Friday, March 23, 2018

A WORLD OF WONDER



Wonder beckons our awe wherever we look, even within the tiniest crevices. Regis Nicoll comments on the orbit of the electron circling its nuclear home base:
  • Unlike the Earth, whose orbit is slowly spiraling towards the sun, the electrons in an atom are held in fixed regions. But the real mystery is why, given its positively charged nucleus and negatively charged electrons, the atom doesn't quickly self-destruct. In fact, according to the laws of electrodynamics, atomic annihilation should occur in less than a microsecond. (Salvo, 2018, 15)
What are the laws that underlie atomic stability and what gives the laws their stability? Perhaps an equally great wonder is the nature of the "particles" that comprise the atom and everything we call "matter."
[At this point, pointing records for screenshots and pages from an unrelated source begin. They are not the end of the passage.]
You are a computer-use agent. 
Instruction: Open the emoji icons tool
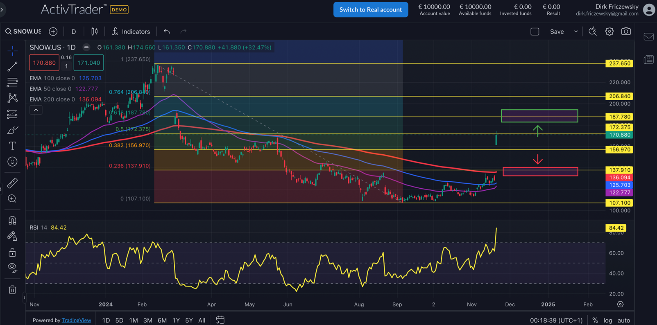12,162
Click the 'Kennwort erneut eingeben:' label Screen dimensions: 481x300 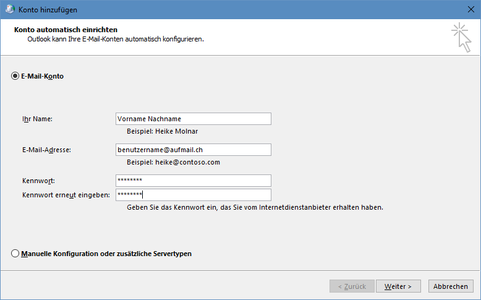coord(66,195)
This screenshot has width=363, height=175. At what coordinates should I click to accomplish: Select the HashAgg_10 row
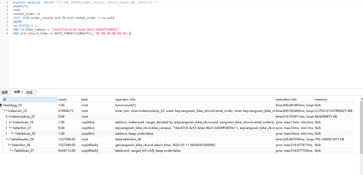pyautogui.click(x=12, y=105)
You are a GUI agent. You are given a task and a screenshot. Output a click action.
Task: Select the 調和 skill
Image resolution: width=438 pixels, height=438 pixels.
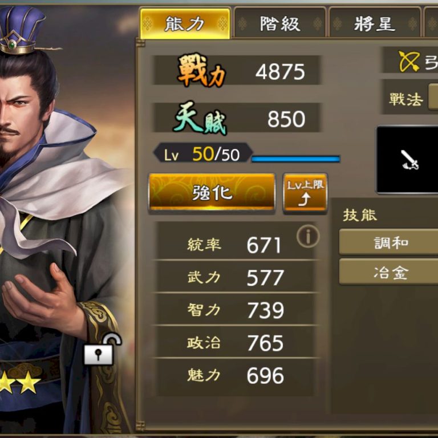click(x=389, y=242)
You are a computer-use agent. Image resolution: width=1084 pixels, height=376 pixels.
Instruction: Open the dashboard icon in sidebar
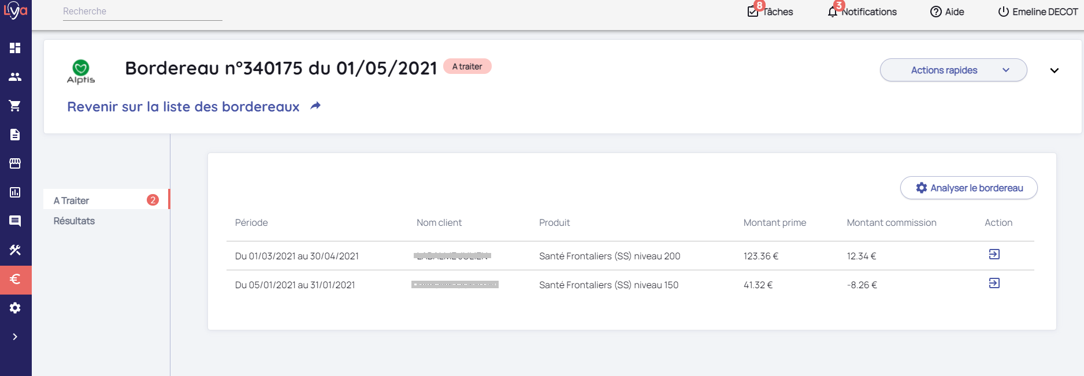[15, 48]
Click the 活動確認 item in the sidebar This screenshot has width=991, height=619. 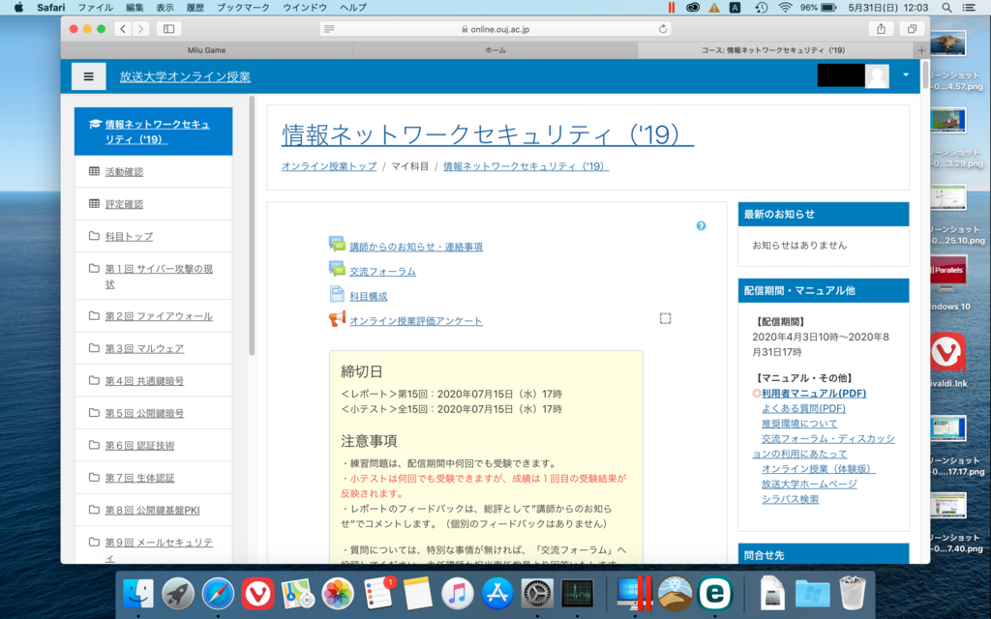click(x=124, y=172)
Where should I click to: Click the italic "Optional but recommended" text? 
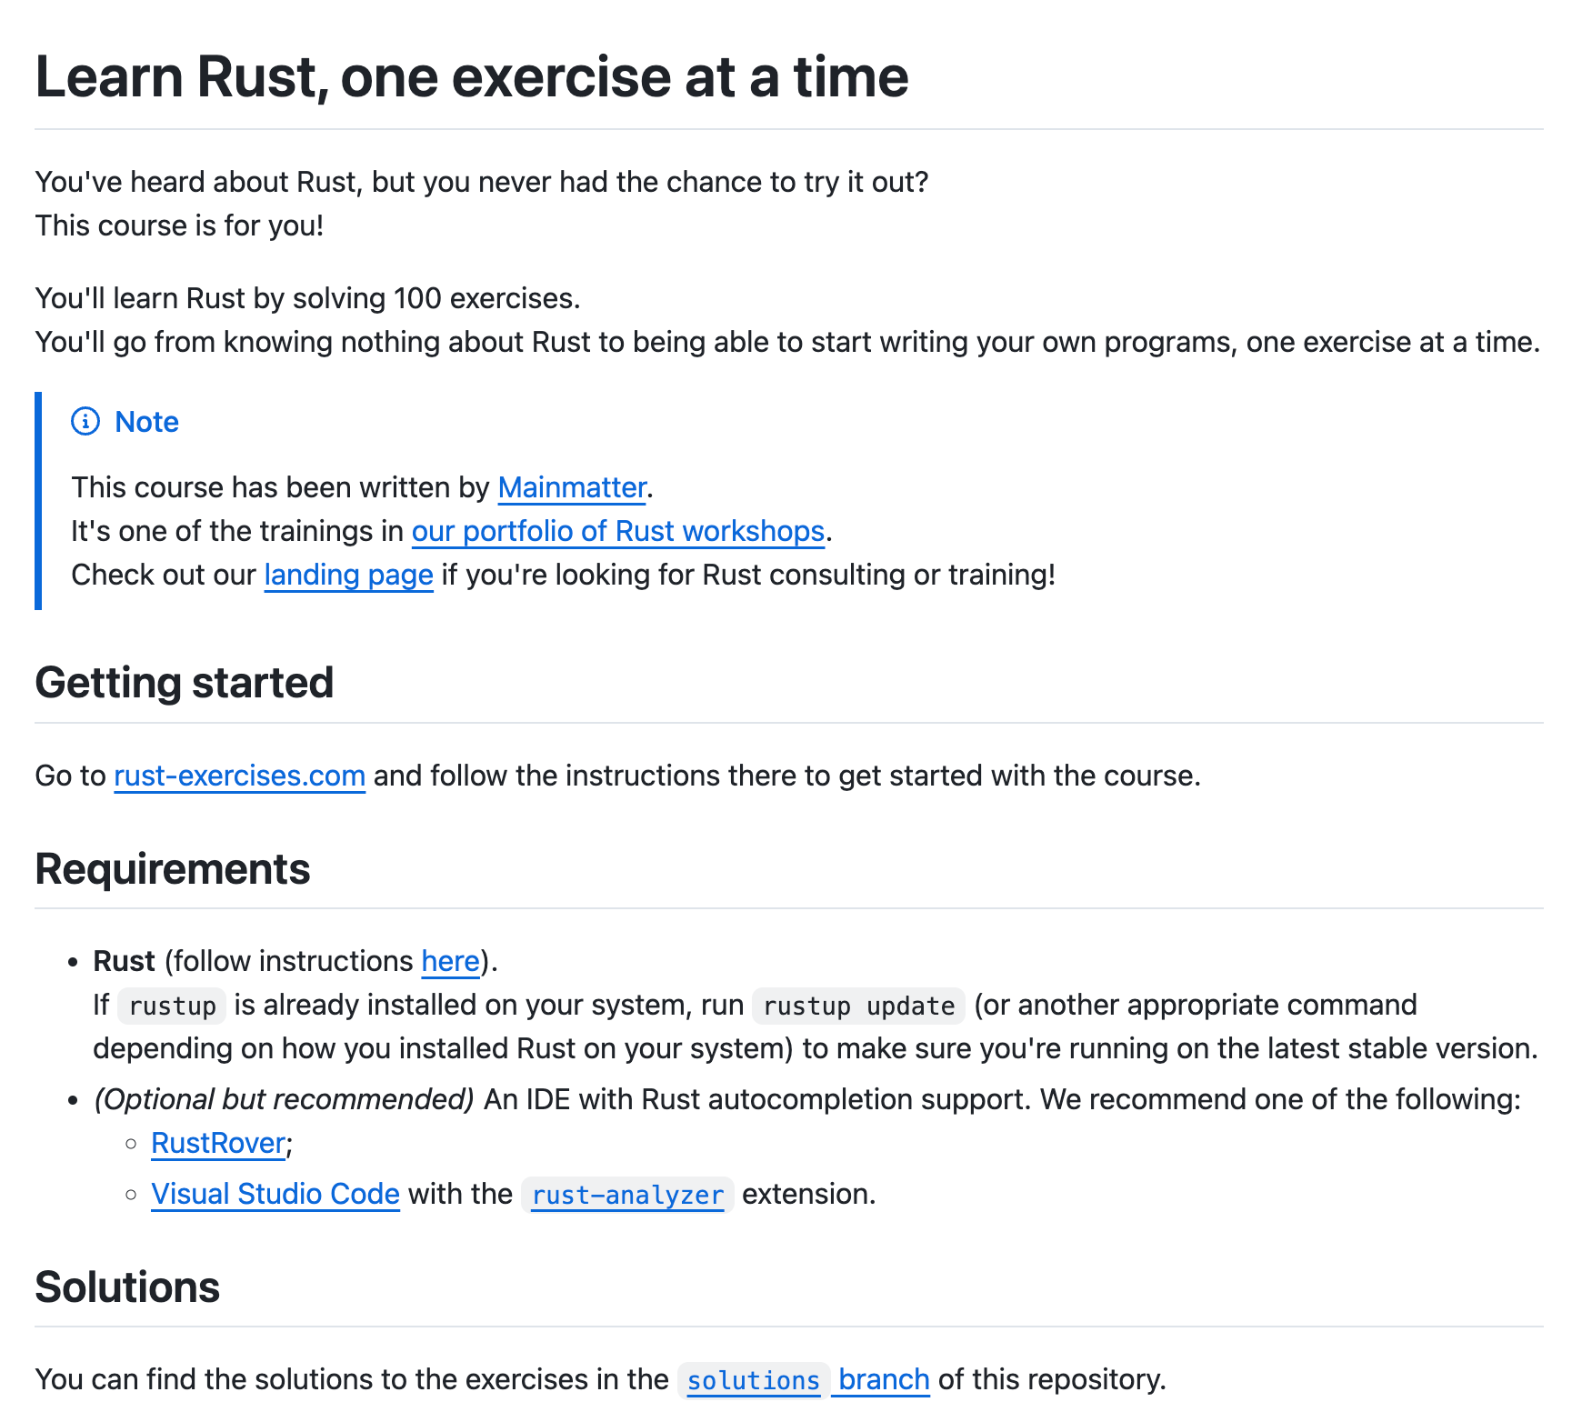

They are not sticky substances that magically adhere to grow up into planets, trains and planes. In fact, we cannot even call them "substances" but rather "potentialities."

The pioneer of quantum physics, Werner Heisenberg, surprisingly stated that subatomic "particles":
  • Form a world of potentialities or possibilities rather than things or facts.
This "reality" has led Nicoll to observe:
  • ...the quantum potential is immaterial, omnipresent, omnipotent, eternal, and the ground of all being. It sounds a lot like the One who announced, "I AM," from a flaming bush on an ancient mountain. (16)
Wondrously, mere potentials have given rise to a "concrete material" world where science has been made possible.

Yet, on their most fundamental level, these potentialities seems to be mind-dependent. However, the stability and predictability of matter doesn't seem to depend on our capacious minds but on one superior Mind that give it their order. 

This, of course, is an additional and unwanted wonder for the materialist who would rather deny the existence of such a Mind.